Jul 13, 2020Breaks, Hydration At Higher Importance With Masks Worn
As more athletic organizations begin its resumption of activities amid the COVID-19 pandemic, the questions of masks worn by athletes have arose with the summer temperatures.
While many workouts take place outdoors and consist of conditioning drills in warm and humid temperatures, being aware of the restrictions of breathing with masks is important.
“The issue with masking and the heat is an important health issue,” Dr. Graham Snyder, medical director of infection prevention and hospital epidemiology at UPMC, told the Post-Gazette. “It’s a balance between how can we prevent transmission and at the same time watch the safety of our athletes. I think part of that answer is a sports medicine answer.
“How do we do things to ensure enough water breaks and enough pauses to activities for people to remain cool and, at the same time, do it safely in a way that prevents transmission? The requirement to wear masks is not necessarily incompatible with keeping people well while they’re participating in athletics.”
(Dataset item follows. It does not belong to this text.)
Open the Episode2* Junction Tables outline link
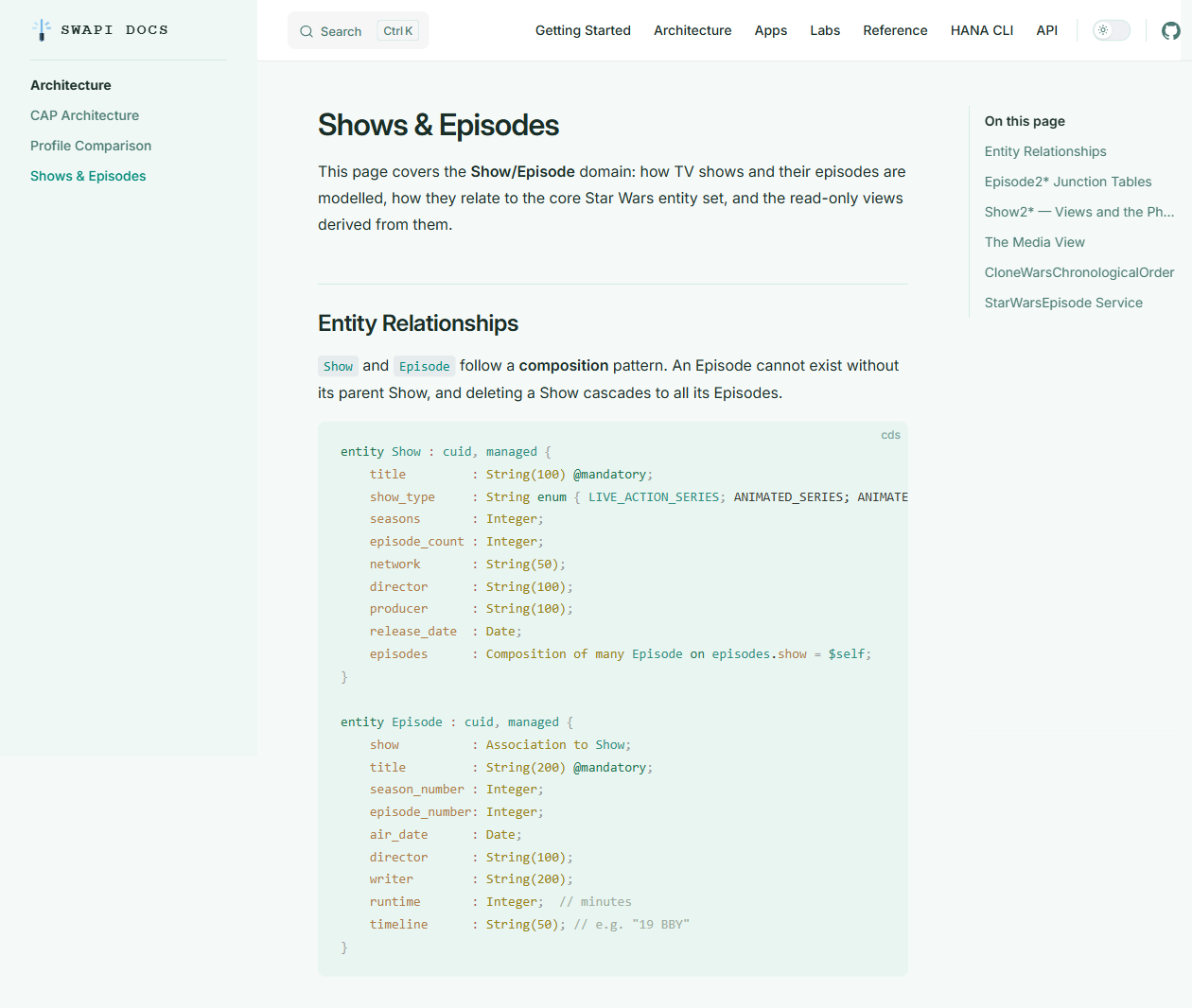 (1068, 182)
While athletes are not required to wear coverings while conducting conditioning or participating in sports, they are required to wear them when on the sidelines or in any situation where maintaining six feet of distance cannot be maintained, under Pennslyvania Gov. Tom Wolf’s return-to-sports guidelines.
The effectiveness of masks in preventing the spread of COVID-19, however, has been well-documented by the CDC and numerous clinical and laboratory studies.
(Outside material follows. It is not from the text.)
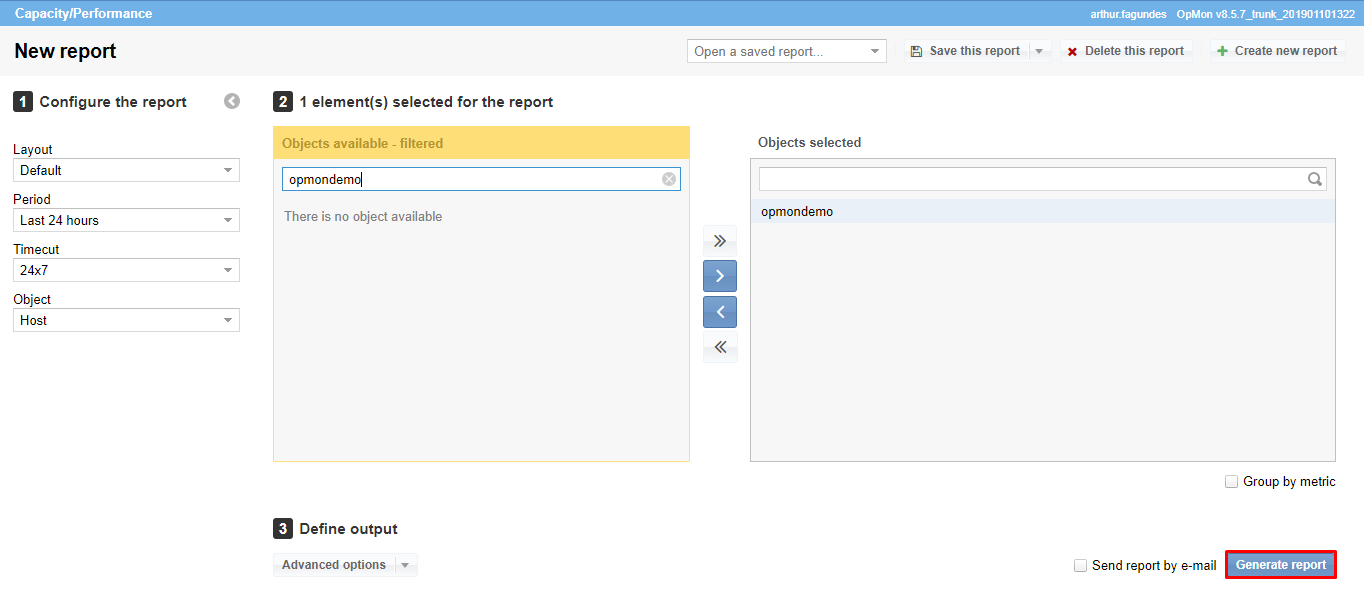
Task: Click the search magnifier in Objects selected
Action: (x=1315, y=179)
But as temperatures begin to rise above 90 degrees in the Pittsburgh area, the heat can create potentially uncomfortable conditions for athletes wearing masks — and may contribute to heat-related illnesses in some cases.
The Centers for Disease Control and Prevention (CDC) notes that people engaged in high-intensity activities “may not be able to wear a cloth face covering if it causes difficulty breathing.” The World Health Organization (WHO) advises that people not wear masks when exercising “as masks may reduce the ability to breathe comfortably.”
“It becomes a little bit more difficult because now you can’t disperse the heat through your lungs as much if you have a mask on because your breathing is tempered by what kind of mask you’re wearing,” Dr. Edward Snell, a physician of orthopedic sports medicine at Allegheny Health Network, told the Post-Gazette. “Masks make it harder to maintain homeostasis of body temperature.”